Case Study 8:
Control of Lead Exposure in a Foundry
Description of Operation
The facility is a foundry that makes automatic diesel engine blocks using both cupola and induction melting processes. The facility purchases various forms of scrap metal from scrap metal suppliers, re-melts the scrap, and pours it into engine block molds. After cooling, the casts are machined before being sent to the engine assembly facility.
Some of the scrap metal purchased from scrap vendors contained lead bearings and bushings, structural steel scrap with lead-based paints, and chunks of lead-containing materials. The melting of lead-contaminated scrap creates airborne lead exposure to employees as well as poor casting quality. As a result of the employee lead exposures, the company instituted a series of changes in its IH program including a medical surveillance program to monitor employee blood lead levels. A respiratory protection program was also initiated to protect employees who worked in the melting and metal pouring processes from overexposure to lead.
The foundry was faced with either continuing to implement a more stringent lead exposure control program or finding another means of eliminating the lead in the process. In addition to medical surveillance and PPE the facility was also faced with the prospect of expensive engineering controls to control lead exposures. As an alternative, a process was developed ensure that suppliers supplied scrap metal that was free of lead contamination. Such a purchasing specification existed but was ineffective and required changes that included the aggressive enforcement of the supplier scrap procurement requirements and the use of internal scrap inspection procedures.

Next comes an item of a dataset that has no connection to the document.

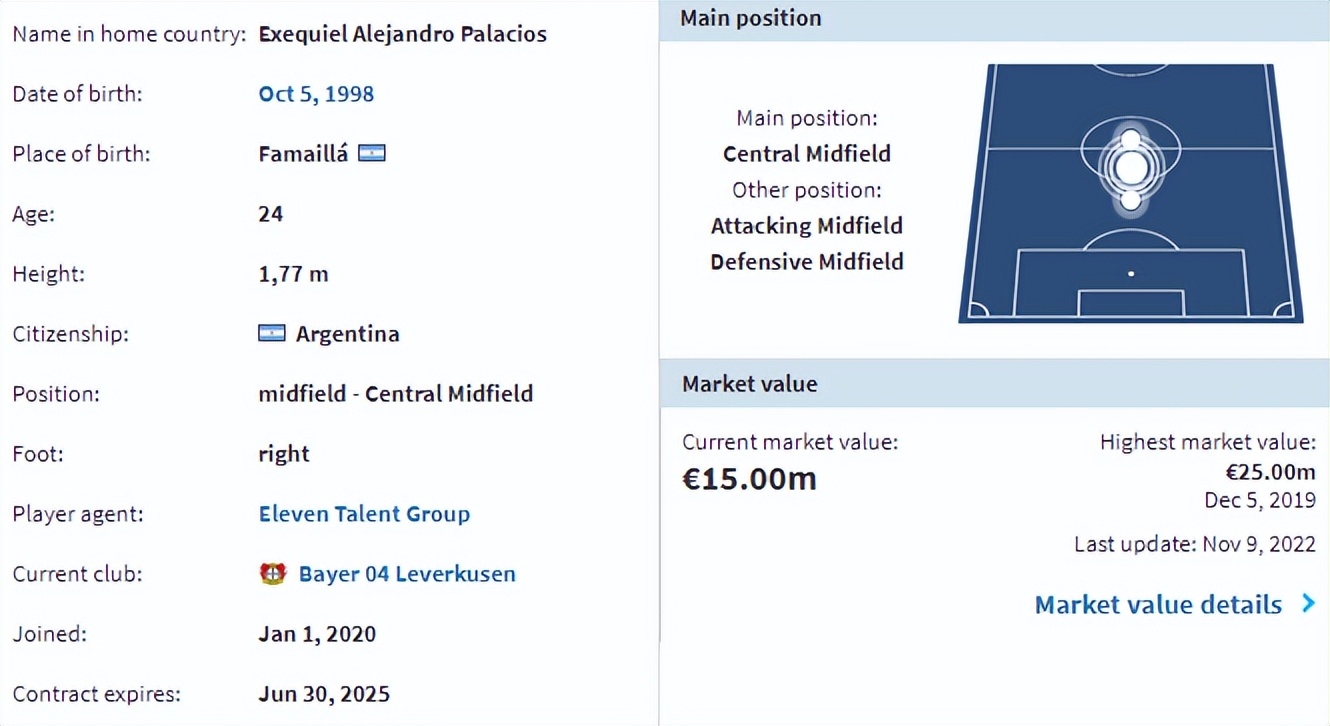Open the Market value details link
This screenshot has width=1330, height=726.
click(x=1158, y=605)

Impacts of the Intervention
As a result of the aggressive purchasing specifications and increased inspections of incoming scrap metal, the melting and pouring processes were maintained free of any significant employee airborne lead exposures. Medical surveillance demonstrated that there was no lead detected in employee blood tests and the need for respiratory protection for lead exposure in manufacturing operations was eliminated.

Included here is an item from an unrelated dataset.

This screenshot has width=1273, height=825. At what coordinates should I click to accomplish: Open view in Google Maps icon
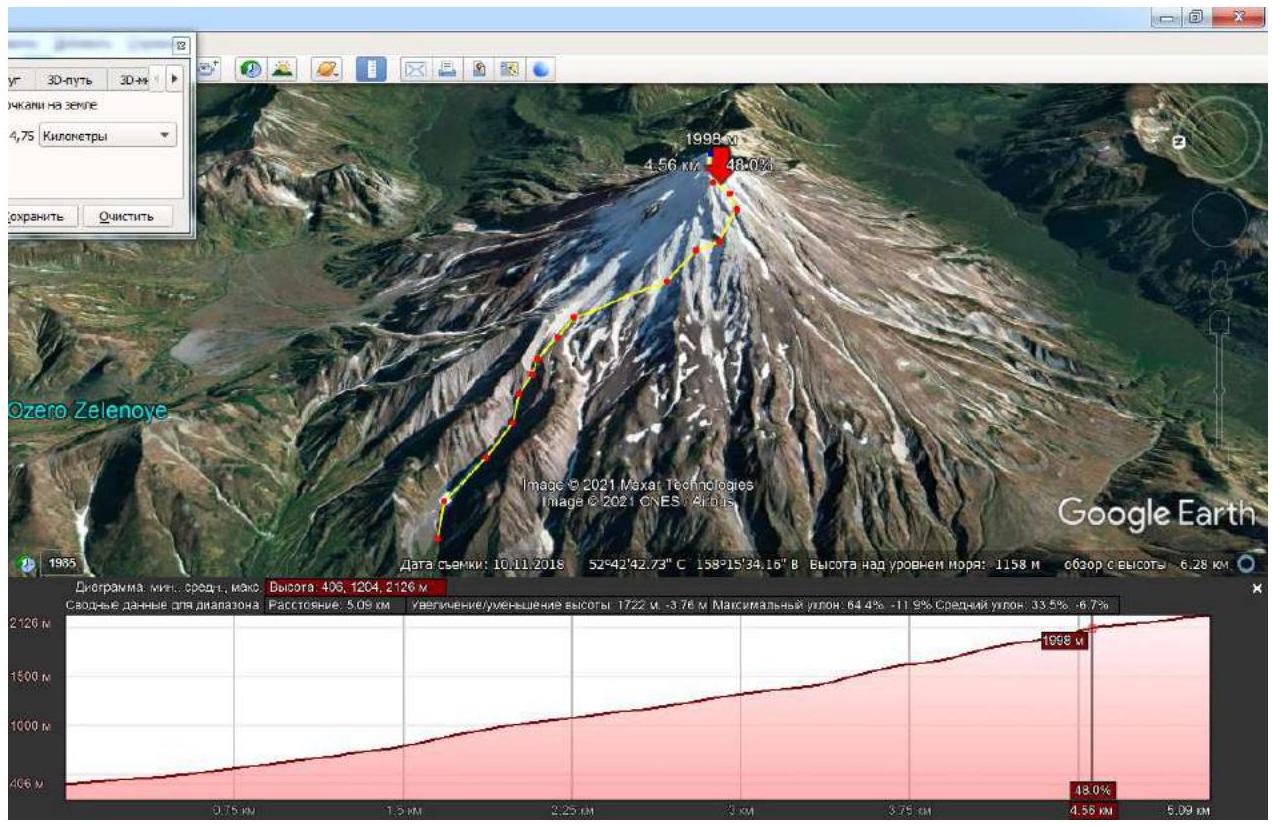point(510,69)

The option to focus on the elimination of lead versus providing employee protection and engineering controls resulted not only in higher levels of employee protection, but also in millions of dollars in savings for the facility. Given the strong competitive pressures in the industry, it is possible that eliminating the hazard through stringent purchasing controls helped to keep the facility viable and saved hundreds of jobs.
The elimination of lead in the scrap metal feed stock also resulted in the prevention of lead from being introduced to the cast engine blocks. Any significant amount of lead in the engine blocks would degrade the overall strength of the casting. Previous quality problems that resulted from lead contamination had been noted.

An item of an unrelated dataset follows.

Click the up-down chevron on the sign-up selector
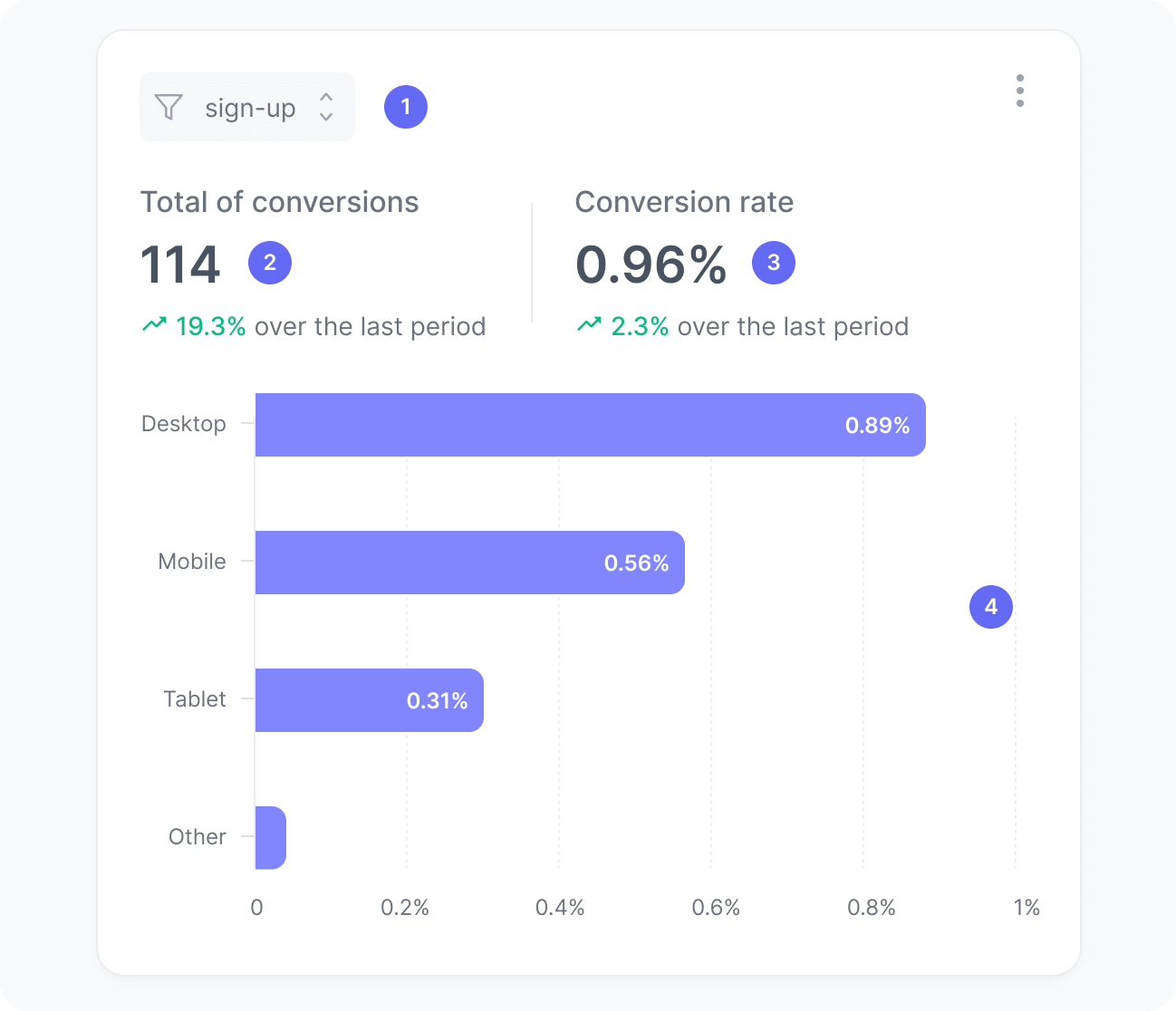Screen dimensions: 1176x1011 [x=324, y=107]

A retrospective ROHSEI analysis was computed for the actual costs associated with the purchasing controls versus the potential costs associated with enhanced respiratory protection and engineering controls. Improving the purchasing controls and enhanced inspections required the hiring of additional inspectors, rewriting scrap specification procedures, and retraining of management and employees. The 5-year cost was a net present value (NPV) of ($1,125,347). The estimated 5-year cost associated with enhanced employee respiratory protection and significantly upgraded exhaust ventilation was a net present value (NPV) of ($20,735,212). Thus the option to eliminate the exposure was both a far superior business option as well as an approach that virtually eliminated employee lead exposure and the associated health hazard.
At this facility, management recognized the threat that lead contamination presented to the employees and the product. Contracts with waste suppliers clearly stated the need to severely restrict any lead-containing materials in the scrap metal provided. However, there was reluctance by management to take firm action to control vendors due to the competitiveness of the scrap market and a concern about not receiving sufficient scrap to supply the facility.
The site IH professional served as the catalyst to drive management actions. Identification of employee health risks, as well as defining the necessary actions to control those risks via PPE and engineering controls, convinced management that firm action was needed to enforce contract provisions and implement stringent on-site scrap audits to verify supplier compliance with the contract provisions.